Sleep and ALS
For people with Amyotrophic Lateral Sclerosis, sleeping is a stressful time. Both patient and caregiver suffer from sleep disturbances which are common among patients with ALS. These disturbances need to be recognized and treated to alleviate the burden on both patient and caregiver.
Sleep disturbances can be both physical and non-physical. Physical symptoms include sleep-disordered breathing, Immobilization, muscle cramps, and what is called restless leg syndrome or the irresistible urge to move the legs while resting. These conditions significantly add to the individual burden as well as the caregiver’s burden of taking on ALS. Non-physical symptoms such as fear, depression, and grief have been known to contribute to insomnia in patients as well. To alleviate the effect of these sleep-related symptoms caregivers must be active about asking the patient for specific symptoms and consider options for all treatable conditions.
To alleviate the effect of these sleep-related symptoms caregivers must be active about asking the patient for specific symptoms and consider options for all treatable conditions.
RLS (Restless leg syndrome)
Worsening motor function increases difficulty to change position in bed. Patients may be lying in bed unable to fall asleep because of the irresistible urge to move their legs, this is called Restless leg syndrome (RLS).
- Urge to move the legs
- Unpleasant or painful sensations in the lower limbs
- Only during rest or inactivity, circadian occurrence, evening or night, relief during voluntary movement (walking, stretching).
- Causes sleep disturbances
- If symptoms are present, pharmacological treatment strategies include iron supplement, dopaminergic agent, ligands
Due to damage found in the lower motor neurons, the neurons that connect with muscles, rapping muscle twitching or fasciculations are common.
- Recurrent muscle cramps
- Leg muscle cramps
- Active stretching may help ending these discharges
- Sufficient fluid intake, correction of electrolyte imbalances, cessation of any causative medications
- Mexiletine: 150 mg twice daily has been reported to alleviate ALS-related muscle cramps
- Quinidine: it is known to reduce cramp frequency and intensity, but it is also associated with severe thrombocytopenia (low blood pallet count), cinchonism, myocardial toxicity
Nocturnal Pains in ALS
Nocturnal pains are just that, pains during the night that disturb sleep. Pain and sleep go hand in hand, the lack of sleep can increase pain and the pain can lead to the lack of sleep. In ALS some nocturnal pains can be pinpointed such as restless sleep syndrome or muscle cramps. Other symptoms are not as straightforward and are called neuropathic pain often described as a shooting or burning pain that cannot be clearly localized.
- Pain disrupts sleep
- Immobilization and inability to adjust in bed
- Treatments for nocturnal pains in patients with ALS have not been specifically investigated in clinical studies.

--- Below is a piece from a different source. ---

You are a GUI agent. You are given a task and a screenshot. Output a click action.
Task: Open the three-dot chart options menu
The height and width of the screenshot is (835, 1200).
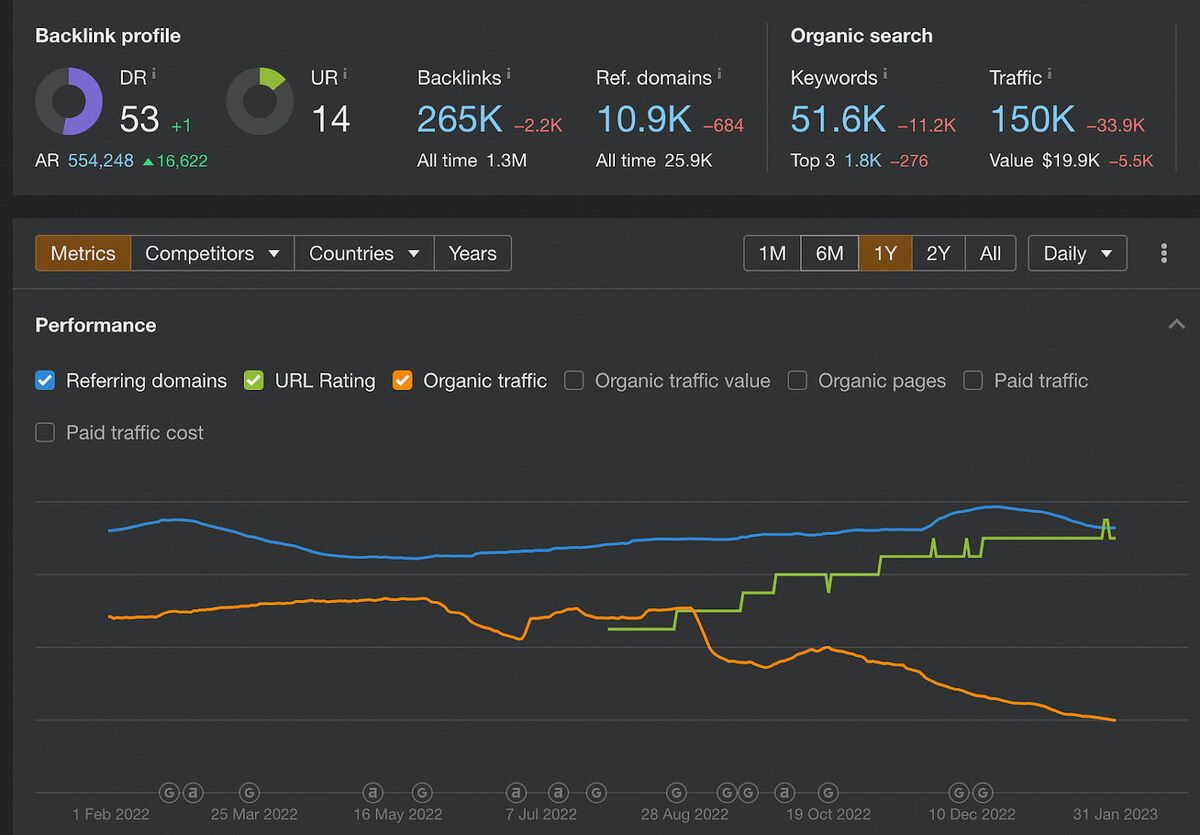(1163, 253)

Sleep-Related Breathing Disorder
Airway disruptions can be one of sleep's greatest disturbances both for patient and caregiver. Taking the proper precautions to ensure proper air flow during sleep can increase life expectancy in ALS patients.
- Nocturnal hypoventilation
- Obstructive sleep apnea
- Less likely to occur in bulbar onset
- Sleep disruption
- daytime sleepiness
- Morning headache
- Dyspnea- shortness of breath (feels like you cannot breathe in enough air) occurs; during sleep, while lying on ones back, upon exertion and in patients with advanced diaphragm weakness may adopt a sitting position in bed.
- Ventilation support should be given through Non-invasive ventilation
- Usually a nasal mask or face mask
Non-invasive ventilation (NIV)
- Prolongs survival
- Better life expectancy when NIV is started early
- Finding the best mask fitting for the patient is essential for helping sleep disruption
- Non-invasive ventilation use may cause obstruction in the upper airways.